#### Material for the task
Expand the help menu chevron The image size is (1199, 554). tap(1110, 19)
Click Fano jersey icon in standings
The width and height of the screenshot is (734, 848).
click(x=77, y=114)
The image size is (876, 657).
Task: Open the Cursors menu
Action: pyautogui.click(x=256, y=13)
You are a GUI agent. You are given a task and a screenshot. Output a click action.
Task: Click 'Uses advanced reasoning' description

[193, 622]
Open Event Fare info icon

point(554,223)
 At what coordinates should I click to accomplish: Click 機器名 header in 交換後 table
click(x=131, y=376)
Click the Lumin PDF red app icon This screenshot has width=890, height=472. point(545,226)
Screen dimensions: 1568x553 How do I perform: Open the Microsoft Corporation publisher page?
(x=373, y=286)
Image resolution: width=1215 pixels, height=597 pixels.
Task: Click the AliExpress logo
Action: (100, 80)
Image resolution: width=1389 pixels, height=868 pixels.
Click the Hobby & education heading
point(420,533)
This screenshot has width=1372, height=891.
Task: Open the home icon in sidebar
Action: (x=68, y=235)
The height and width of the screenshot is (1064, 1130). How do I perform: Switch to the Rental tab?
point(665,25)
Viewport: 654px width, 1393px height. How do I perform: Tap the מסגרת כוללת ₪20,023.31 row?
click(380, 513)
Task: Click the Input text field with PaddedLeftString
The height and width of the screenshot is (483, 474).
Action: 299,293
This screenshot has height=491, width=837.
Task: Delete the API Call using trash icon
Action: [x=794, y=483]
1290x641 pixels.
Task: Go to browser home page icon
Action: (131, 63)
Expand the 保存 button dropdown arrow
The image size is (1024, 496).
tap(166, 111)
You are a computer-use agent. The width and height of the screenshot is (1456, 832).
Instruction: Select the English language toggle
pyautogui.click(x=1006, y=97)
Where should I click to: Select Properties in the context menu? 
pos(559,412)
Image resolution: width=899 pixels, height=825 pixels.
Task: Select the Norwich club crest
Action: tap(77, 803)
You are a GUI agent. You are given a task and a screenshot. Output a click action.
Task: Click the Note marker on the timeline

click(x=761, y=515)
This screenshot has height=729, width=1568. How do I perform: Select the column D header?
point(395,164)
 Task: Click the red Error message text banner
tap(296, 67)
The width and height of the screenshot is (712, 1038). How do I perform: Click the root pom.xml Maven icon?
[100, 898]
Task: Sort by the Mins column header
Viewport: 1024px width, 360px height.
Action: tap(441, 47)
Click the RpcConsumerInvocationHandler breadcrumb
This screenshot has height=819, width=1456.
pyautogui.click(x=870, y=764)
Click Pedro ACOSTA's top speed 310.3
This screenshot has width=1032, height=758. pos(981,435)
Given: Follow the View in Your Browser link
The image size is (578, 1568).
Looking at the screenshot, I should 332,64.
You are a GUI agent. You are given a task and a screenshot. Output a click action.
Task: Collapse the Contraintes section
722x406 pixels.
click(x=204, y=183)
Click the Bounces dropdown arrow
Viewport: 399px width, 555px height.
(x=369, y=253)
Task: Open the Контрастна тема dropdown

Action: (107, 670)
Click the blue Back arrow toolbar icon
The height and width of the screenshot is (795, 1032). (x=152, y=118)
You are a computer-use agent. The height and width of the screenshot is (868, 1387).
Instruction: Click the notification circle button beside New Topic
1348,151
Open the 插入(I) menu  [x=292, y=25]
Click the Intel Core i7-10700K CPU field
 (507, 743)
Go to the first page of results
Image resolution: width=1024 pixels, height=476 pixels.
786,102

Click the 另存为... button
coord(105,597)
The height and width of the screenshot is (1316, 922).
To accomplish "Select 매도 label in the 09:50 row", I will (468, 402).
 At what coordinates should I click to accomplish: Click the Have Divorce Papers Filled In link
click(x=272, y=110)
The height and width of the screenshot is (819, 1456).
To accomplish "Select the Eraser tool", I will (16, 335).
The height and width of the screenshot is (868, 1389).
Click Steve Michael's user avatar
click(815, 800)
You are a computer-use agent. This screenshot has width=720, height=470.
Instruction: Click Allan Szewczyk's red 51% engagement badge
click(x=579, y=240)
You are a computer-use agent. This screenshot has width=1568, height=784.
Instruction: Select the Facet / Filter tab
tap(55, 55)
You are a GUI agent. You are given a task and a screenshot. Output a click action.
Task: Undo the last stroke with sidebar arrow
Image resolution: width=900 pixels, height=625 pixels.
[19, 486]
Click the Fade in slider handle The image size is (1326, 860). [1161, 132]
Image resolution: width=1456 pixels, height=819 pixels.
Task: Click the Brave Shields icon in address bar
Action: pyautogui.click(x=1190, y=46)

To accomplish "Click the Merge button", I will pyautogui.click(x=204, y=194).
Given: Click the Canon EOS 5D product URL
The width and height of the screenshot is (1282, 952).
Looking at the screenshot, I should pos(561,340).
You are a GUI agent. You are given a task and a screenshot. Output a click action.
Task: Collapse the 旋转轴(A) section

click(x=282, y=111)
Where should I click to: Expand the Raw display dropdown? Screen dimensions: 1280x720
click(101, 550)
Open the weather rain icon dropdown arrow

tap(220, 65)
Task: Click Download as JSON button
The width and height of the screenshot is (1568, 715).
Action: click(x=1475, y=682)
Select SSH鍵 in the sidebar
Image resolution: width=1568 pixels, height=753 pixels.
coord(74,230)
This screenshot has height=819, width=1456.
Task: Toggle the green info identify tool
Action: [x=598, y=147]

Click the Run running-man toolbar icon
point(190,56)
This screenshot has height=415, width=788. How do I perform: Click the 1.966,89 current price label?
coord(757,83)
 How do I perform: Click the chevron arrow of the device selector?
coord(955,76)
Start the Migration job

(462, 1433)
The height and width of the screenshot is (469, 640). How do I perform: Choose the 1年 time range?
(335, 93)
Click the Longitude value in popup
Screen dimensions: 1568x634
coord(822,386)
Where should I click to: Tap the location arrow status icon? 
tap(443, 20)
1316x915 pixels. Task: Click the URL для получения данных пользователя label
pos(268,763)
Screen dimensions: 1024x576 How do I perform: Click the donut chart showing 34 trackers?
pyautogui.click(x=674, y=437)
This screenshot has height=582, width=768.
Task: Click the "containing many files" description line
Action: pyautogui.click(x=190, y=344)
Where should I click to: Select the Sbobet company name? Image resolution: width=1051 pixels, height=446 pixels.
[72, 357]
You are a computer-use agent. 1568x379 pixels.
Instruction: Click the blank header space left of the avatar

#### Required work
Can you lay out the records as a Markdown table with the columns Row and Record line, starting at the first line of the records and ending at the line that contains "Action: pyautogui.click(x=256, y=13)", with both of those lines included? Number each row and leave out any blank lines.

#### Finished exercise
| Row | Record line |
|---|---|
| 1 | Expand the help menu chevron The image size is (1199, 554). tap(1110, 19) |
| 2 | Click Fano jersey icon in standings |
| 3 | The width and height of the screenshot is (734, 848). |
| 4 | click(x=77, y=114) |
| 5 | The image size is (876, 657). |
| 6 | Task: Open the Cursors menu |
| 7 | Action: pyautogui.click(x=256, y=13) |